Parallax forums website: 504 Gateway Time-out
evanh
Posts: 16,028
I'm getting recurring 504 errors. Lasts for about 15-20 mins at a time over the last 12 hours or so.
Wondering if it maybe due the wider Let's Encrypt certificate expiry issues?
Comments
I experienced the same issue yesterday that practically rendered the forum site unusable. Today's fine but will see what happens next.
Got more 504's this morning. Will have to call the mothership on Monday to see what is going on.
Hello!
I saw one as well. It might be the failure of the certs from that company. Then again it might be something else.
A good point. I wonder how many other sites are effected?
Hello!
So what happened? Everything is up today, so it must have been fixed.
Still happening to me less than 12 hours back.
Hello,
We started seeing increased error rates on Sunday and into today. Specifically, we are seeing that the gateway is reporting that the server is unreachable and cannot deliver traffic. This appears to happen more often when the site is being crawled by various search engines.
The server that is hosting the website is an older configuration that meters its resources when it gets under load. When it gets too busy, it idles out for 60-120 seconds. The gateway see that and starts blocking traffic. Once the web server goes active again, the gateway will begin forwarding traffic again.
We are now working to upgrade the underlying bits to replace the resource-sensitive server with a scalable cluster that can scale up or down to meet the traffic.
I will provide updates as this moves along.
Thanks Jim, that'll be appreciated.
So the website is getting more users surfing it in general? Or just more background Smile?
The user traffic is about the same over the past 4 weeks. The search engines are generally polite but I am seeing two and sometimes three crawling the site at the same time.
With the new configuration, we will automatically spin up additional servers to ensure that they don't interfere with user activities on the site.

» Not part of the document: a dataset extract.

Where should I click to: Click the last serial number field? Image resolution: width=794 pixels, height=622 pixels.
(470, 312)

Thanks for the update Jim.
Hello!
Yes thank you Jim. You've done yeoman's service getting this, ah, spun up, and still working. I was going to suggest that you (or someone in the offices) setup a mirror of everything, and point the search bots to it, to keep it off of the regular forum, but I suspect that would be too much work.

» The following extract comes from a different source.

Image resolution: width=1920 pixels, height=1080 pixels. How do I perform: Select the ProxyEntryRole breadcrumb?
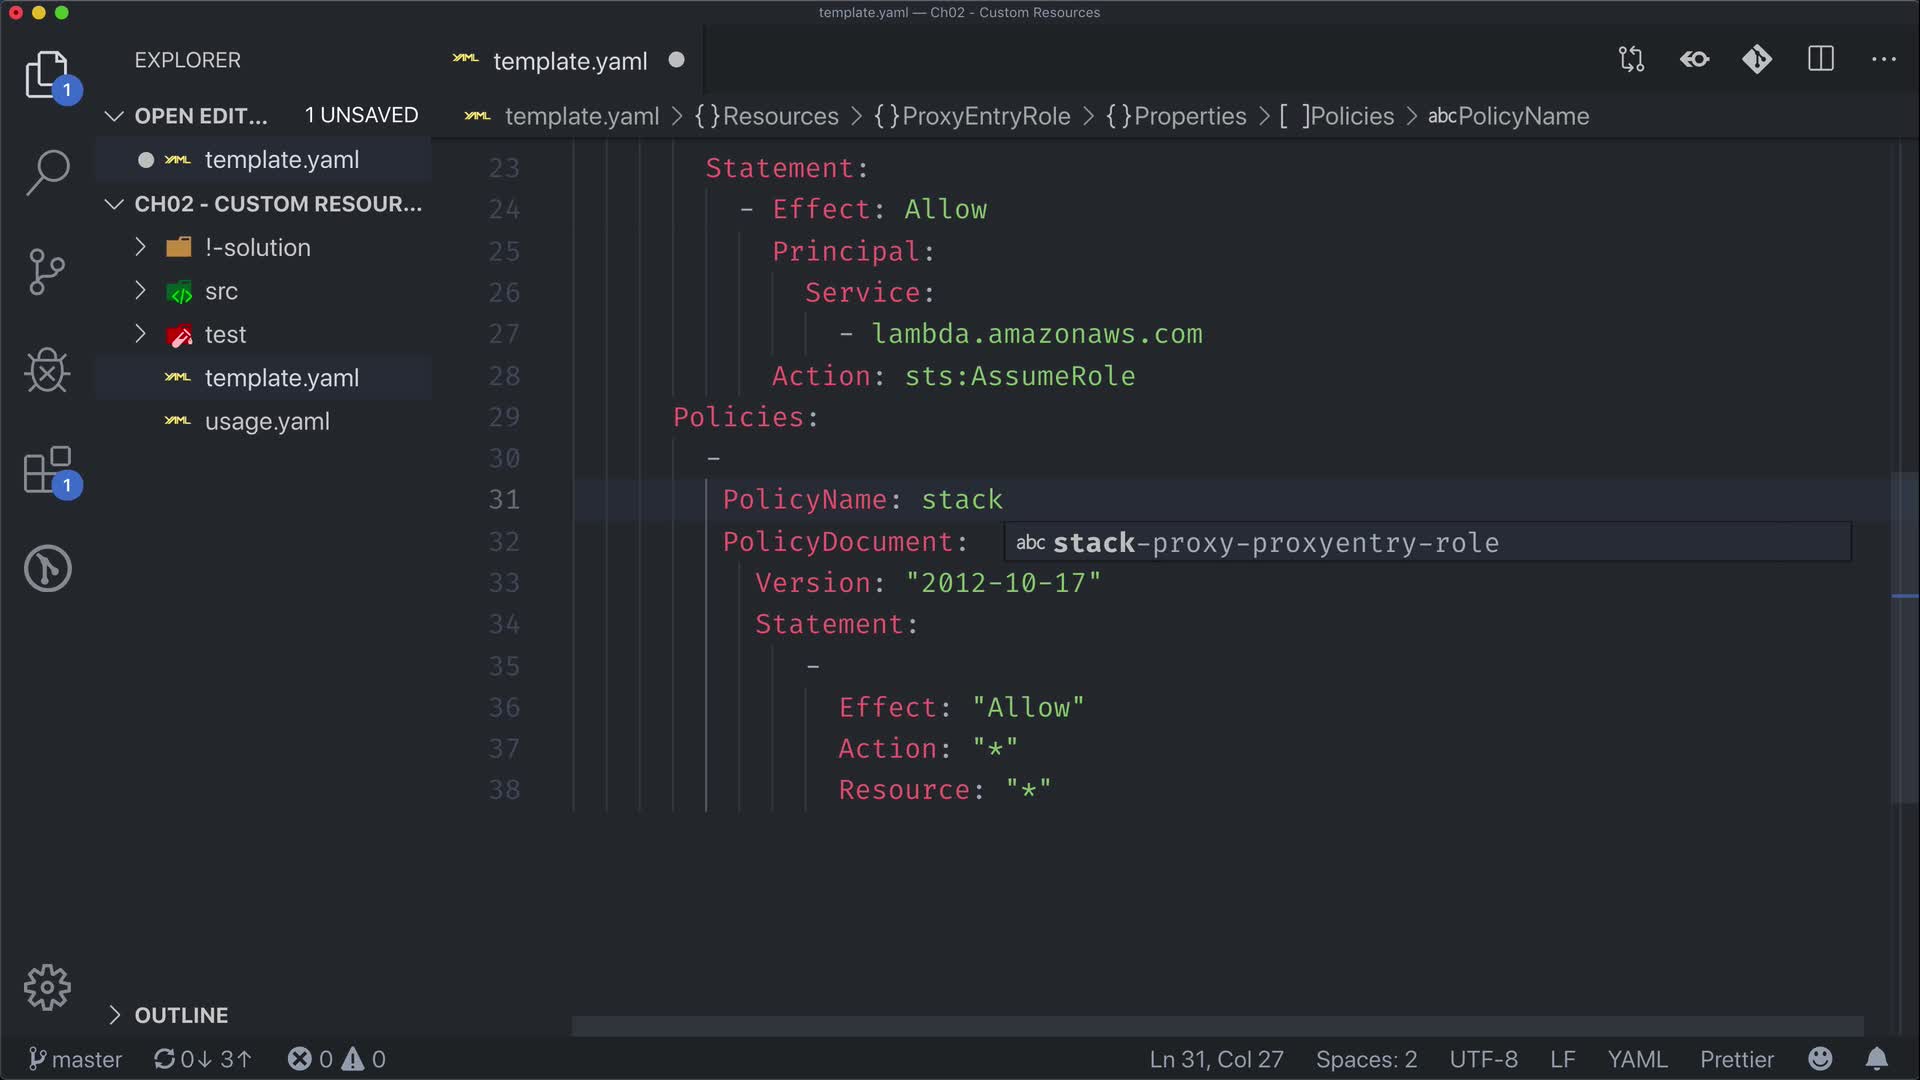coord(985,116)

But that does not explain why there is a nest of mountain lions taking over the backlawn of the firm to raise kittens. At least four families worth are there.
The search bots are looking for forums.parallax.com, so there isn't any way that I am aware of to force bots to look at a different address. We can reroute them once we have the receive the headers, but that is going to slow down all the other traffic since we have to look at the headers in every request.

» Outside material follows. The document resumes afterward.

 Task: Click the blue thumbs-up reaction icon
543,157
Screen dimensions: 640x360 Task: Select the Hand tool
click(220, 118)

The plan is to scale horizontally as the load increases - keep throwing servers at the site until the load is mitigated. The system will start removing servers as the load drops to keep the accountants happy.
Another protection could be to drop packets or route to one other low cost, low resource "overload" server based on src IP and requests per second (/s). Something like anti-hammering protection. Saves the risk of extra server cost if the issue really is just robots and homebrew high-jinx. Various other benefits too.
Update:
We have implemented fully load-balanced multi-server support for the forums. We are working now on retiring the original server to eliminate the 504 error from the site.
Please let me know if anything is amiss and we'll get on it right way.
Update:
The original web server has been taken offline and is retired. We will continue to monitor the site closely.
It appears that the site is unable to send email. We are working to correct that now.
Email is working again.
Seems like I only get 504's on my Ipad, and on a different ISP
The new server configuration appears to have resolved the 504 Gateway errors. We have not logged a single 504 error since the evening of October 5th.
The site is now running on two dual core ARM processor servers. Traffic is load balanced between the two servers. Over the past 24 hours, each server has been running at between 5-8% CPU. The higher value is approximately when the Microsoft Bing crawler was scouring the site.
Nice. Yep, no issues for me in past couple of days. Neat to hear ARM servers in use.
Same here in EU. All good. With the electricity prices rising sharply, these ARM servers sound like a smart choice, energy wise.
Amazon is incentivizing customers to use ARM servers. They are about 20% less expensive to operate and they benchmark at about 20-30% faster than the equivalent Intel-based servers.
6 days without a single 504-Gateway error. Time for the next step.
I dont know if this is the correct thread but the website www.parallax.com is getting the same symptoms. I get a 504 error trying to access any page except the forums.
The forums and also the learn site seem to be ok; parallax dot com and its shop site are experiencing the 504 Gateway Time-out. Too bad for the business...
Hello!
Actually yes it is. The chap who manages the site, did a major update here for the Forum a while back because that happened as well. It is certainly possible it will need to be done there as well.
The chap being Jim Ewald a few posts back.
seems to be fine now.
When you're in IT, every day is a Monday.
The main Parallax website is back online this morning. Thanks to everyone who let me know it was broken.
What went wrong? It appears that the web server was running but the network interface to the load balancer failed. I have been working with AWS infrastructure since 2014 and this is a first for me. Everything was back to normal once the interface was restarted.
I am making the preparations today to migrate the site to a similar infrastructure that we use here on the Forums. It seems to work so much better than the last setup.
Hello!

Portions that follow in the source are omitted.